Après trois années de forte reprise, le tourisme bordelais marque un léger repli en 2025. Moins de nuitées, des visiteurs plus prudents dans leurs dépenses, mais une attractivité qui tient, portée par l’international et le tourisme d’affaires.
Si tu regardes les chiffres de près, Bordeaux n’a pas décroché en 2025, mais elle a clairement levé le pied. Selon l’Office de tourisme et des congrès de Bordeaux Métropole, les nuitées marchandes atteignent 6,96 millions, en baisse de 1,8 % par rapport à 2024. Un recul mesuré, après trois années à des niveaux élevés dans la foulée de la reprise post-Covid, et qui reste supérieur aux volumes d’avant-crise.

Dans l’hôtellerie, le taux d’occupation s’établit à 63,3 %, en recul de 1,6 point. La baisse touche surtout les établissements économiques, tandis que le haut de gamme limite les pertes, voire progresse légèrement. Ce contraste s’explique aussi par l’augmentation du parc hôtelier, avec près de 2 000 chambres supplémentaires depuis 2019.
Le profil des visiteurs évolue. La clientèle française, qui représente environ 70 % des arrivées, recule de 4 %. À l’inverse, l’international résiste. Les visiteurs européens sont moins nombreux, mais la fréquentation nord-américaine bondit de 20 %, soutenant notamment l’œnotourisme, en baisse limitée à 3 %.
Ce contexte se reflète dans les comportements de dépenses.

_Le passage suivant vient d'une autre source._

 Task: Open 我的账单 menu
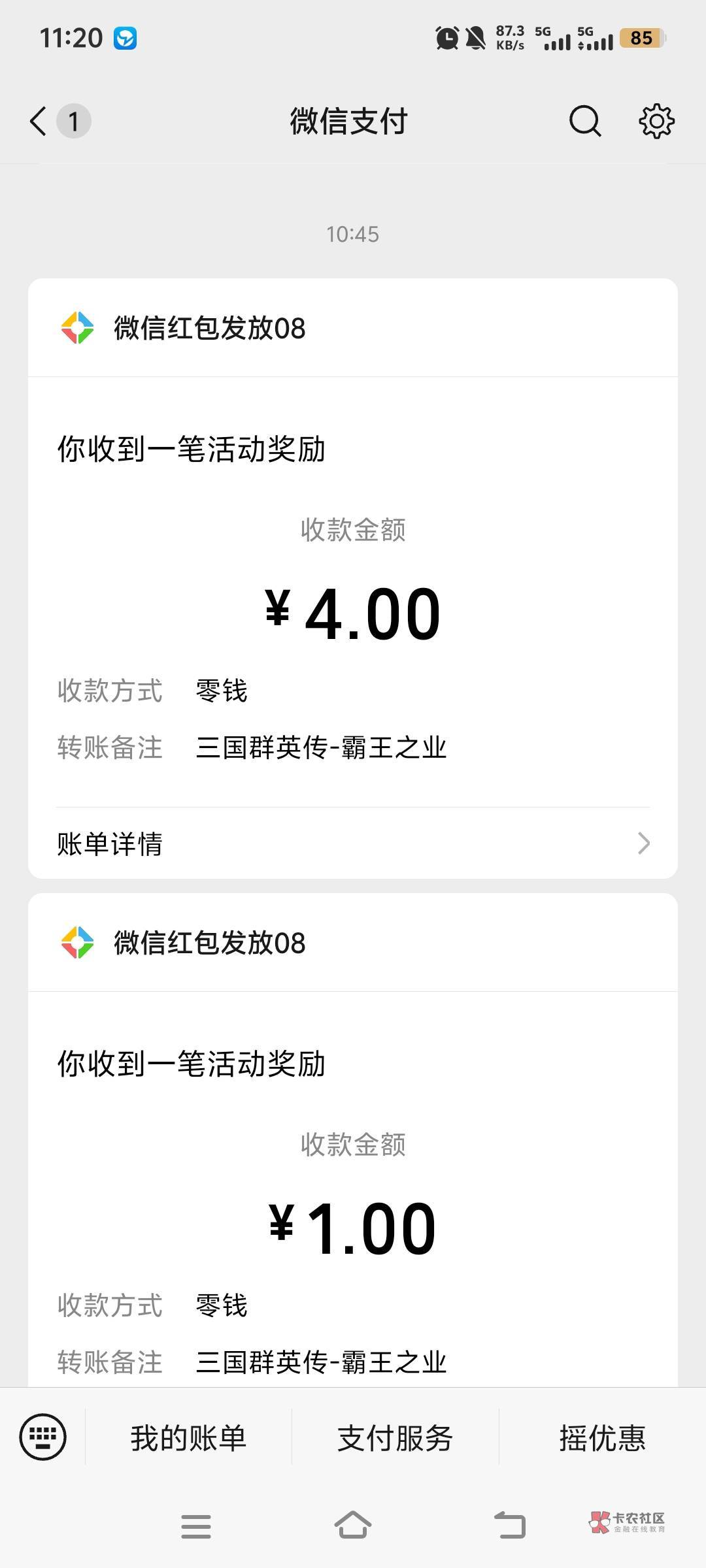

Les séjours sont plus courts et les arbitrages plus visibles, en particulier sur la culture et les loisirs. La fréquentation des musées recule ainsi de 8,5 % en 2025, même si certains sites emblématiques se maintiennent.

Tous les territoires ne sont pas touchés de la même manière. Le centre de Bordeaux concentre l’essentiel des flux, tandis que certaines communes périphériques, plus dépendantes des excursions de proximité, apparaissent plus exposées.
Le tourisme d’affaires joue, lui, un rôle d’amortisseur. Avec 3 164 événements accueillis en 2025, les journées-congrès reculent de 8 %, mais génèrent encore 240 millions d’euros de retombées économiques. À plus long terme, la tendance reste orientée à la hausse.